# Records shown
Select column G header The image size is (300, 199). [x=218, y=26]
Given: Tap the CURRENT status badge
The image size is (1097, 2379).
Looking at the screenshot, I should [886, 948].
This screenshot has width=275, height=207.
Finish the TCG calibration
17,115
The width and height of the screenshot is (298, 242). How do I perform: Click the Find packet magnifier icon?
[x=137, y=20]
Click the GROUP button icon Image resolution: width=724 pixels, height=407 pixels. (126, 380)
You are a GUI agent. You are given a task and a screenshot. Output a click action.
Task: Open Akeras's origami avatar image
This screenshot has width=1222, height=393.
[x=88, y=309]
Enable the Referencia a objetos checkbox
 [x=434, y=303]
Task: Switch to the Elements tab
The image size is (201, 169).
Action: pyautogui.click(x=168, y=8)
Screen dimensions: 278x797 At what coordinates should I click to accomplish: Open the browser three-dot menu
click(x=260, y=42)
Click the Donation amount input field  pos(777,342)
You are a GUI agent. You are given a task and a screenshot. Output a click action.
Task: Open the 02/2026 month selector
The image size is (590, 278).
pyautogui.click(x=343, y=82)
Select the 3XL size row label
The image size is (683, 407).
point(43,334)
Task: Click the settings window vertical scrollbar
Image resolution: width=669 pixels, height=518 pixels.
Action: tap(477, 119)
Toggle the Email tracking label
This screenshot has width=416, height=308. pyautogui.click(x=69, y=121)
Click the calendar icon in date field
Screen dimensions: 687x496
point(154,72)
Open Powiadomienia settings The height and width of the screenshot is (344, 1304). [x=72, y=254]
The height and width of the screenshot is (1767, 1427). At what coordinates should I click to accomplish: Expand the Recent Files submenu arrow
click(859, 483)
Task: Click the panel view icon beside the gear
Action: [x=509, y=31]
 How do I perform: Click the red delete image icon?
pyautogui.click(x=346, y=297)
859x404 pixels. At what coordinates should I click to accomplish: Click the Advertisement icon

# Work request
Scan the records above for the lines holding "The image size is (201, 169)." and "Open Powiadomienia settings". Transcribe those two and every line between them word for word, and no others.

# Expected answer
The image size is (201, 169).
Action: pyautogui.click(x=168, y=8)
Screen dimensions: 278x797 At what coordinates should I click to accomplish: Open the browser three-dot menu
click(x=260, y=42)
Click the Donation amount input field  pos(777,342)
You are a GUI agent. You are given a task and a screenshot. Output a click action.
Task: Open the 02/2026 month selector
The image size is (590, 278).
pyautogui.click(x=343, y=82)
Select the 3XL size row label
The image size is (683, 407).
point(43,334)
Task: Click the settings window vertical scrollbar
Image resolution: width=669 pixels, height=518 pixels.
Action: tap(477, 119)
Toggle the Email tracking label
This screenshot has width=416, height=308. pyautogui.click(x=69, y=121)
Click the calendar icon in date field
Screen dimensions: 687x496
point(154,72)
Open Powiadomienia settings The height and width of the screenshot is (344, 1304). [x=72, y=254]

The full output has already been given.